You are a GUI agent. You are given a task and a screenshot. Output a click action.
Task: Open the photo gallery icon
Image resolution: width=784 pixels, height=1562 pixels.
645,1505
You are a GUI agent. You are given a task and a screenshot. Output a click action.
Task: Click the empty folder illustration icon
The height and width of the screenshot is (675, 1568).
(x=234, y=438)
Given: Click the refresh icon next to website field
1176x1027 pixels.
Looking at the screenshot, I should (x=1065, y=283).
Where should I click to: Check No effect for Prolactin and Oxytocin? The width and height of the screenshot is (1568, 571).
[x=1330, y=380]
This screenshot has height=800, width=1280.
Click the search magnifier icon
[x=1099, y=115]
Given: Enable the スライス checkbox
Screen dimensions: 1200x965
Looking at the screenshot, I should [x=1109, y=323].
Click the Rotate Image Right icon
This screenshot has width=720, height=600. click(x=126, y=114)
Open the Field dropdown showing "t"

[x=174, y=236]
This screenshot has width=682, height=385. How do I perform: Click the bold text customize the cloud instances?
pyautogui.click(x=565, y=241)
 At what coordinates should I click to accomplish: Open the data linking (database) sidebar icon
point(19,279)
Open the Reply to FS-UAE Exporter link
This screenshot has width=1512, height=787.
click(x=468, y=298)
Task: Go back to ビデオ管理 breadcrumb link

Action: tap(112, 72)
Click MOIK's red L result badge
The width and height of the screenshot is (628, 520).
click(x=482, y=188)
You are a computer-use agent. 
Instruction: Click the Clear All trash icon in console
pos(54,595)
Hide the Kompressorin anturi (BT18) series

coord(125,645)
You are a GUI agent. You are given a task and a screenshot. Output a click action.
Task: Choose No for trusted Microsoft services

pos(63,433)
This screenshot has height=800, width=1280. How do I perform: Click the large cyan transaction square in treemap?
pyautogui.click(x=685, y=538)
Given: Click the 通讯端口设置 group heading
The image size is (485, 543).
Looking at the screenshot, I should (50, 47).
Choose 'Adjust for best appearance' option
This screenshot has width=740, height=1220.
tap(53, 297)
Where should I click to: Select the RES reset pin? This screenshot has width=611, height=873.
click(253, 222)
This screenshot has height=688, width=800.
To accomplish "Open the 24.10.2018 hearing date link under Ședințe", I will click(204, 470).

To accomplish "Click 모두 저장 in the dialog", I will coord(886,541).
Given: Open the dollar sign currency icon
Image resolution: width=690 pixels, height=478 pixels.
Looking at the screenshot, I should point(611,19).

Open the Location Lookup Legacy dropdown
******************************
◆ **Task to complete**
Format all the rows above as a JSON array of strings, one string per line, with blank lines omitted.

◆ **Worked answer**
[
  "You are a GUI agent. You are given a task and a screenshot. Output a click action.",
  "Task: Open the photo gallery icon",
  "Image resolution: width=784 pixels, height=1562 pixels.",
  "645,1505",
  "You are a GUI agent. You are given a task and a screenshot. Output a click action.",
  "Task: Click the empty folder illustration icon",
  "The height and width of the screenshot is (675, 1568).",
  "(x=234, y=438)",
  "Given: Click the refresh icon next to website field",
  "1176x1027 pixels.",
  "Looking at the screenshot, I should (x=1065, y=283).",
  "Where should I click to: Check No effect for Prolactin and Oxytocin? The width and height of the screenshot is (1568, 571).",
  "[x=1330, y=380]",
  "This screenshot has height=800, width=1280.",
  "Click the search magnifier icon",
  "[x=1099, y=115]",
  "Given: Enable the スライス checkbox",
  "Screen dimensions: 1200x965",
  "Looking at the screenshot, I should [x=1109, y=323].",
  "Click the Rotate Image Right icon",
  "This screenshot has width=720, height=600. click(x=126, y=114)",
  "Open the Field dropdown showing \"t\"",
  "[x=174, y=236]",
  "This screenshot has width=682, height=385. How do I perform: Click the bold text customize the cloud instances?",
  "pyautogui.click(x=565, y=241)",
  " At what coordinates should I click to accomplish: Open the data linking (database) sidebar icon",
  "point(19,279)",
  "Open the Reply to FS-UAE Exporter link",
  "This screenshot has width=1512, height=787.",
  "click(x=468, y=298)",
  "Task: Go back to ビデオ管理 breadcrumb link",
  "Action: tap(112, 72)",
  "Click MOIK's red L result badge",
  "The width and height of the screenshot is (628, 520).",
  "click(x=482, y=188)",
  "You are a computer-use agent. ",
  "Instruction: Click the Clear All trash icon in console",
  "pos(54,595)",
  "Hide the Kompressorin anturi (BT18) series",
  "coord(125,645)",
  "You are a GUI agent. You are given a task and a screenshot. Output a click action.",
  "Task: Choose No for trusted Microsoft services",
  "pos(63,433)",
  "This screenshot has height=800, width=1280. How do I perform: Click the large cyan transaction square in treemap?",
  "pyautogui.click(x=685, y=538)",
  "Given: Click the 通讯端口设置 group heading",
  "The image size is (485, 543).",
  "Looking at the screenshot, I should (50, 47).",
  "Choose 'Adjust for best appearance' option",
  "This screenshot has width=740, height=1220.",
  "tap(53, 297)",
  "Where should I click to: Select the RES reset pin? This screenshot has width=611, height=873.",
  "click(253, 222)",
  "This screenshot has height=688, width=800.",
  "To accomplish \"Open the 24.10.2018 hearing date link under Ședințe\", I will click(204, 470).",
  "To accomplish \"Click 모두 저장 in the dialog\", I will coord(886,541).",
  "Given: Open the dollar sign currency icon",
  "Image resolution: width=690 pixels, height=478 pixels.",
  "Looking at the screenshot, I should point(611,19).",
  "Open the Location Lookup Legacy dropdown"
]